Even before the global pandemic, third-party delivery apps, also known as marketplaces, have been reshaping the industry, providing tech enablement for restaurateurs looking to expand their market reach to more delivery customers. According to many different stats, usage of these apps was steadily increasing pre-pandemic.
Then COVID-19 hit, with repeated lockdowns of dining rooms, have amplified restaurants’ need to remain afloat, thanks not only to third-party delivery apps but also branded online ordering platforms for takeout and curbside pickup.
Online ordering platforms have been a boon to restaurants for several reasons. For one, branded online ordering right from a restaurateur’s website or mobile app enables them to circumvent three important issues with respect to third-party delivery apps, namely:
- Use other local delivery partners or fixed-rate third-party delivery apps to reduce the up to 30% commissions conventional third-party delivery apps charge based on the size of each order
- Reduce the pre-order churn; when potential customers visit a marketplace, they are bombarded with offers from competing restaurants or restaurants offering entirely different fares altogether
- Capture invaluable customer data that third-party delivery apps normally keep for themselves
Own your online ordering system: 43% of restaurant professionals said they believe third-party apps interfere with the direct relationship between a restaurant and its customers.
-Hospitality and Technology
Let’s take a look as to why marketplaces are so eager to capture a restauranteur’s customer data.
The fight for the almighty customer base
While the commissions demanded by third-party delivery apps have made headlines, it is also to look into “another side of things, which is as impactful as the economic costs but generally less discussed: customer ownership,” according to Restobiz’s interview with industry pundits.

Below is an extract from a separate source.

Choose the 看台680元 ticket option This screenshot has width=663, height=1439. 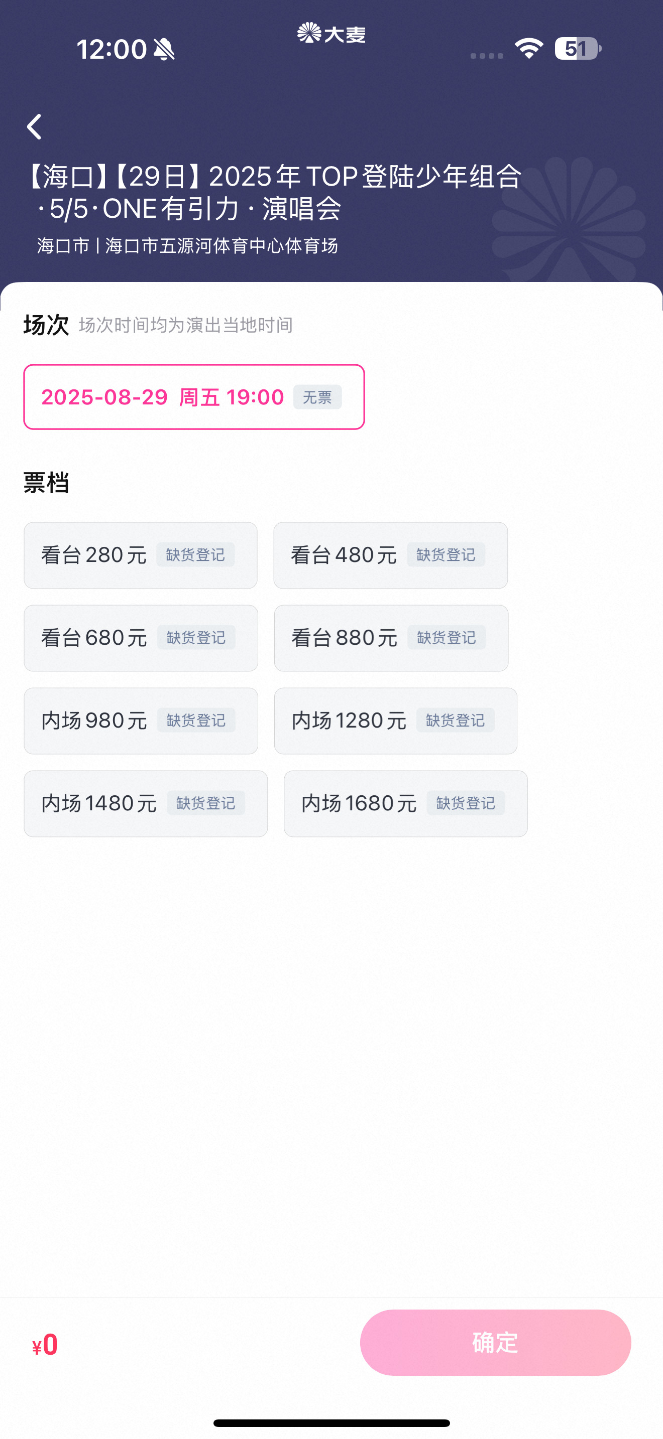141,638
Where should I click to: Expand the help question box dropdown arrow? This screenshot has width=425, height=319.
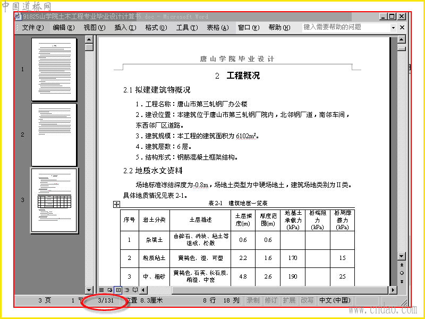coord(393,28)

The problem with third-party delivery apps is that every time a customer orders through them, they capture the customer’s contact information and can even monitor their restaurant preferences and favorite foods. This has its weight in gold for marketing purposes. Already restaurants are paying hefty commissions for delivery services through apps—they are now also basically paying for their customer data to go to third-party providers.
What does this mean? Did you know that research shows that the top 5% of restaurant customers drive 28% of total sales? How can restaurants keep those high-revenue-generating customers if they don’t have the data? Certainly, small independents may “know” their loyal dining room customers. They may even know some of their takeout and curbside pick-up customers. But how can that be scalable in the long term?
Third-party delivery apps, on the other hand, can use customer information to promote their platforms and deals thanks to email marketing, social media and, until third-party cookies are completely eliminated, retargeting ads on other websites restaurant patrons visit. In a nutshell, marketplaces create digital ties with customers in ways restaurateurs cannot if access to data is limited or right-out impossible.
This is why it is critical for independents and restaurant chains alike to start considering customers as customers, with needs, the ability to become brand ambassadors, and long-term value, rather than “simply” transactions. And this mindset shift starts with customer data.
70% of consumers say they’d rather order directly from a restaurant, preferring that their money goes straight to the restaurant and not a third party.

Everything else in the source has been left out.